Ukrainian politician, businessman, and soldier

Yaroslav Volodymyrovych Markevych (Ярослав Володимирович Маркевич, born 3 December 1973) is a Ukrainian politician, businessman, activist, former soldier in the Donbas Battalion, former Member of Parliament of Ukraine of the 8th convocation from Samopmich Union, and Member of the Parliamentary Budget Committee. Markevych did not return to parliament following the 2019 Ukrainian parliamentary election.

== Biography ==
Yaroslav Markevych was born in Kamin-Rybolov, a village in Khankaysky District in Primorsky Krai, Russia. He studied at the Institute of the Social Development, on the faculty of Legal Support of the Financial Activities of the Enterprise. In 1992 he started working as a lawyer in a private trade house. From 1993 to 1995 he worked as a Deputy Director of the private scientific-producing firm PRINT. In 1996 he was a press-secretary at AT STANK. BeforeUntil his election to Ukrainian parliament he worked as manager and deputy head at a number of private companies.

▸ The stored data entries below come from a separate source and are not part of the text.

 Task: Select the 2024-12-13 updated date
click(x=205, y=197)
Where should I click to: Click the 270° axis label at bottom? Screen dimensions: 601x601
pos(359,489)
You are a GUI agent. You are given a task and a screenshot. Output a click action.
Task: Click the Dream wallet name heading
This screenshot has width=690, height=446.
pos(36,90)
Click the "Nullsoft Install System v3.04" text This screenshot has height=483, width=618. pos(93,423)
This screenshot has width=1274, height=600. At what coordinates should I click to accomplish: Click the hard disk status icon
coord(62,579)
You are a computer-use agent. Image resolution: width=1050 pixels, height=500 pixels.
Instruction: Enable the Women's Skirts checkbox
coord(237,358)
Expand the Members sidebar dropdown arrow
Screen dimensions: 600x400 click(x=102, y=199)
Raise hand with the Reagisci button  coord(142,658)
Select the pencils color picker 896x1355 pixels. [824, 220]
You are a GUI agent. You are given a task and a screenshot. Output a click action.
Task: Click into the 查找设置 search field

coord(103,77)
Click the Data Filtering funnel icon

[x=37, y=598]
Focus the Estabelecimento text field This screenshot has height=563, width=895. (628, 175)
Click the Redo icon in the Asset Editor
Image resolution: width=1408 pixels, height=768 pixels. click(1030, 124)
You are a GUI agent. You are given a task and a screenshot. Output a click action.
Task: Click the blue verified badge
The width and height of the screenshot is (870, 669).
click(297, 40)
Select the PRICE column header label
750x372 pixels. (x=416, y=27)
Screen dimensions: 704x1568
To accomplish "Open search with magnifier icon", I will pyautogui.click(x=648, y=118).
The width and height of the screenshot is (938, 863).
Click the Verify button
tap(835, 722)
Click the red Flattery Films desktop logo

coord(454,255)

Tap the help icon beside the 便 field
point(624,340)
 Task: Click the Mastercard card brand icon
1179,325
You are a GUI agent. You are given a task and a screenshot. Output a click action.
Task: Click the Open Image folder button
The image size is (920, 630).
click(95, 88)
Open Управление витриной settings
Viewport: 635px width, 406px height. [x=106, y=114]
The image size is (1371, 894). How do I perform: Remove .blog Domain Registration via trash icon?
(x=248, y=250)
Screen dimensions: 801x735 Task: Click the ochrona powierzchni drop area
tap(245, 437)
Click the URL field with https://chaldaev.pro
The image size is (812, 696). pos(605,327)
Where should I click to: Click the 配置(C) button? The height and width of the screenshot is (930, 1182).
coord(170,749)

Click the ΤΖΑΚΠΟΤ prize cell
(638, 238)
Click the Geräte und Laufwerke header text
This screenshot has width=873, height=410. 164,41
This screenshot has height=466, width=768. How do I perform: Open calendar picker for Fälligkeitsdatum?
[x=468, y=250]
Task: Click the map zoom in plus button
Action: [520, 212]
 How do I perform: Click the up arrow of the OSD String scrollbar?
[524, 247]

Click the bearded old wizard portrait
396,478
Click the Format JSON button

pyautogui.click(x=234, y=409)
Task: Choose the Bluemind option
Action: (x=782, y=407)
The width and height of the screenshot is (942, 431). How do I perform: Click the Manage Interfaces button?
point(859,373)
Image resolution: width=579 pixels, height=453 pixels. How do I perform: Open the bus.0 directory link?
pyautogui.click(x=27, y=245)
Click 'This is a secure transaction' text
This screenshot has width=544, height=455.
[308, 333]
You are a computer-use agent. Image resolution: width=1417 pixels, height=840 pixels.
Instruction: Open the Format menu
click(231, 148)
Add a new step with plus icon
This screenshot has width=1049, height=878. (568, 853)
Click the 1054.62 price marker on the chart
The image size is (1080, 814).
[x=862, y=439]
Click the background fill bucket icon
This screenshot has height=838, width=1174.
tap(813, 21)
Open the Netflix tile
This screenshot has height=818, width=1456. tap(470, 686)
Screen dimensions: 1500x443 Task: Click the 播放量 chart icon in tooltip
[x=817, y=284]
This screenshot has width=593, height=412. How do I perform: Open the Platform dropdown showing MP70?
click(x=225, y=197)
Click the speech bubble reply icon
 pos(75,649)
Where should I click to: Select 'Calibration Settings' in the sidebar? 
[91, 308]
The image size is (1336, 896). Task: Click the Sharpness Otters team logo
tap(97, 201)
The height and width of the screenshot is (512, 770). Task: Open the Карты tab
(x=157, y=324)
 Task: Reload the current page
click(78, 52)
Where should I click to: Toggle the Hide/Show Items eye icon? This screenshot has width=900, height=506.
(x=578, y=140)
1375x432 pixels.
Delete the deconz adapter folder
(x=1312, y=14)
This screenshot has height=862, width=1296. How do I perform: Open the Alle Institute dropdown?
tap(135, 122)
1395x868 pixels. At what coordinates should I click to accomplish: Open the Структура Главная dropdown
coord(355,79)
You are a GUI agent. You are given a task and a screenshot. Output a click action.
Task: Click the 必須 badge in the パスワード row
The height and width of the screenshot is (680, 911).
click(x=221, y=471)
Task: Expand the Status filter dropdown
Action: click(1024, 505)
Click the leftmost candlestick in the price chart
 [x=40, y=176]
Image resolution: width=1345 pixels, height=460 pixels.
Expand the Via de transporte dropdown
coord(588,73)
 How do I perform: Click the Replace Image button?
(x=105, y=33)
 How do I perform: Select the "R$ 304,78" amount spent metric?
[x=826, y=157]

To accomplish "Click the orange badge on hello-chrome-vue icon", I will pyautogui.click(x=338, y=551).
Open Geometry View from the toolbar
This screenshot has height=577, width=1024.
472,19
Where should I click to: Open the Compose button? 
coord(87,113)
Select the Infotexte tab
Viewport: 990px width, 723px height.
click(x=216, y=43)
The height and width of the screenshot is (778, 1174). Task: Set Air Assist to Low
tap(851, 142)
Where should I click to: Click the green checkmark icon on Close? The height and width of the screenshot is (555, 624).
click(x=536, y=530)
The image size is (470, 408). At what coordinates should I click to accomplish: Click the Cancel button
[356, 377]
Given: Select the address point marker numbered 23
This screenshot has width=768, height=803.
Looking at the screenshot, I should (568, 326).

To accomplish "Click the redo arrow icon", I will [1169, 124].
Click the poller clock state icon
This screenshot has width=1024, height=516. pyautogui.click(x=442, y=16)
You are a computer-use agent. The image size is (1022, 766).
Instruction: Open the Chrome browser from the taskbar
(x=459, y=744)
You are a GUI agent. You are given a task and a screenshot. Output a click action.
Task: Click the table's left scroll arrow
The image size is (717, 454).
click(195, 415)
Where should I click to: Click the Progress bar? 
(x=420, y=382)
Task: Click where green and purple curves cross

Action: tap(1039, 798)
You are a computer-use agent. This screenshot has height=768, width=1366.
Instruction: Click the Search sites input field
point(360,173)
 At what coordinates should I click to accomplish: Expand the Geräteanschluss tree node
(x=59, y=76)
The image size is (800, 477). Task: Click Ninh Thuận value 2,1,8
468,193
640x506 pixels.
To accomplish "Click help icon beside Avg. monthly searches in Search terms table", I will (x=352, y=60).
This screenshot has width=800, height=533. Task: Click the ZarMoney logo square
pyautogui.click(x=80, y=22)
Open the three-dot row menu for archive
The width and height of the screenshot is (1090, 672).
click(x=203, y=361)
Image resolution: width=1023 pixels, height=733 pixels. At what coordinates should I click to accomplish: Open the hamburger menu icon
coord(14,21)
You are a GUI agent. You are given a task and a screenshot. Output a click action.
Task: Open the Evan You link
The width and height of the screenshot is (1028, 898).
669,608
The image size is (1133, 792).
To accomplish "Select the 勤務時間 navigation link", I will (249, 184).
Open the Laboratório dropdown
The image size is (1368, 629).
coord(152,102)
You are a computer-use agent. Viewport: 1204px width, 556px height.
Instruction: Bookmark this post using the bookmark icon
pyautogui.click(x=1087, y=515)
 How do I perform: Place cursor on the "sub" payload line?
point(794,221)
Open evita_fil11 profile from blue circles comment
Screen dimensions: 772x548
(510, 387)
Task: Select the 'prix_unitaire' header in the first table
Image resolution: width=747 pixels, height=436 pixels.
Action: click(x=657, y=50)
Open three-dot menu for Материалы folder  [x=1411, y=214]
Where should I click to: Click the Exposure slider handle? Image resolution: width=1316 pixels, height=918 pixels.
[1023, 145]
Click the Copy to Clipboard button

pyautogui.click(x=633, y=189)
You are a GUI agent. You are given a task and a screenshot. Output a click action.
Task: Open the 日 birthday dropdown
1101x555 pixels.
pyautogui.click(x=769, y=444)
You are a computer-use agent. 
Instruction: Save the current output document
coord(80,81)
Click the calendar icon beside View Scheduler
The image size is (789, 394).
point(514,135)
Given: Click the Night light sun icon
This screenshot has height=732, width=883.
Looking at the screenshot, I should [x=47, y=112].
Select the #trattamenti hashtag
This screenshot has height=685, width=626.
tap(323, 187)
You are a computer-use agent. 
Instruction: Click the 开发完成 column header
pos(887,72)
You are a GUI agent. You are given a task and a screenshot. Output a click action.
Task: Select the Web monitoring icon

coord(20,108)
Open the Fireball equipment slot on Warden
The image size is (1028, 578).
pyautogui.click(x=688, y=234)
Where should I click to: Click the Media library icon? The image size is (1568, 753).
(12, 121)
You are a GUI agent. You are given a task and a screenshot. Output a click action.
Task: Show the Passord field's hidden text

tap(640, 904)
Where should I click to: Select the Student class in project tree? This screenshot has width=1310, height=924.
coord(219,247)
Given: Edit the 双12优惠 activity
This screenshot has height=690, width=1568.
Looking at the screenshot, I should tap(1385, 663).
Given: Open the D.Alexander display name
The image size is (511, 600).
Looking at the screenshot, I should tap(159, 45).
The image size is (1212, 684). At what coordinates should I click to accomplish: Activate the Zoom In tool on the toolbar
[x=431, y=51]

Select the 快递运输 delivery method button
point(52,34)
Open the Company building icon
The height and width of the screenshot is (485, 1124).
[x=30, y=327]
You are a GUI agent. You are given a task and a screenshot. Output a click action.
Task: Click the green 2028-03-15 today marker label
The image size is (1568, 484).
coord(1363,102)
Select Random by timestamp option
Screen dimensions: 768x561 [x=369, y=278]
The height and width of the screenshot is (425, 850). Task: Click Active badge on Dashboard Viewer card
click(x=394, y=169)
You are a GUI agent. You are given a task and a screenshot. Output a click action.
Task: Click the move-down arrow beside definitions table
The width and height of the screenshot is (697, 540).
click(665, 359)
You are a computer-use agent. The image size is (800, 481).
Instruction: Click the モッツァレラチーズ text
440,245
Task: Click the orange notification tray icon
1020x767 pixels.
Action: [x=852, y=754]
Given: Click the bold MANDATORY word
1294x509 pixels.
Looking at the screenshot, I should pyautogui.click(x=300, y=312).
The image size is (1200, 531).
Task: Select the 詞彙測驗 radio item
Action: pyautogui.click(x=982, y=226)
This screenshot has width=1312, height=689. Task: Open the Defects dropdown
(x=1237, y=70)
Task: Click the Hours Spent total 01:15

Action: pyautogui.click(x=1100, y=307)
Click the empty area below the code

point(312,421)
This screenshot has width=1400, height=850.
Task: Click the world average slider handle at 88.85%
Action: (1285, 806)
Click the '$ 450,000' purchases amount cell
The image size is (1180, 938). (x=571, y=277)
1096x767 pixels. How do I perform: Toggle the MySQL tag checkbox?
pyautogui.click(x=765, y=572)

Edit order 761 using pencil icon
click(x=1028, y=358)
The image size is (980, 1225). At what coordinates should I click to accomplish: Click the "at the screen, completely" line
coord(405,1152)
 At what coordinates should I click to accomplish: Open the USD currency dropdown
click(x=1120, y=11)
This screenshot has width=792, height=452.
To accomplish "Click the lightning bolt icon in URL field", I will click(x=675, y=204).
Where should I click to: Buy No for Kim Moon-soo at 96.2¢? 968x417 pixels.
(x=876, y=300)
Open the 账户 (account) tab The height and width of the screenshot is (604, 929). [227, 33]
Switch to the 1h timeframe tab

In 2005 he started working with Viktor Yushchenko's party Nasha Ukraina, taking the post of the Head of the Executive Committee of the Kharkiv city party organisation, from 2008 – the Oblast party organisation. Since 2000 he was the president of the civic organisation East Ukrainian Fund of Democracy Development.

In 2004 he was the consultant on pre-elections issues to OSCE.

Markevych is married and has two children.

== Awards==
- Cross of Ivan Mazepa (November 18, 2009).